Plus tard, la fin du monde
En 2008, la débâcle boursière a commencé en septembre et la récession a suivi.
Cette année, la dégringolade a commencé un mois plus tôt, en août, mais elle paraît tout aussi raide; c’est assez pour faire jaillir les mauvais souvenirs… et toutes les appréhensions. Sommes-nous en train de retomber en crise? Ça dépend.
Aux États-Unis, la récession ne s’est jamais terminée. Techniquement, la croissance économique a repris en 2010, mais dans la vraie vie, la misère a persisté. Le marché du travail demeure anémique. On compte actuellement sept millions d’emplois de moins qu’en 2008. Le Canada, par comparaison, a refait le plein de forces, et davantage.
Par ailleurs, les marchés boursiers ont repris en 2009 et en 2010 une partie du terrain perdu, mais la rechute des derniers jours montre que la pente demeure raide.
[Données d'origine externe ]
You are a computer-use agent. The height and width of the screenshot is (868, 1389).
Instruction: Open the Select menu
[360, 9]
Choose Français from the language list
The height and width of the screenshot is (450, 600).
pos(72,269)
On ne peut pas parler de reprise solide ici non plus.
C’est ce qui a conduit le président de la Réserve fédérale américaine, Ben Bernanke, à annoncer que les taux d’intérêt américains allaient rester au plancher pour les deux prochaines années, au moins. Aux États-Unis, le climat d’insécurité est tel qu’une bonne proportion de la population et des entreprises demeure sur les lignes de côté. On souhaite donc que ces taux d’intérêt très bas relancent la consommation.
Nous allons profiter indirectement de ces mesures qui trahissent, au fond, le désarroi des autorités américaines.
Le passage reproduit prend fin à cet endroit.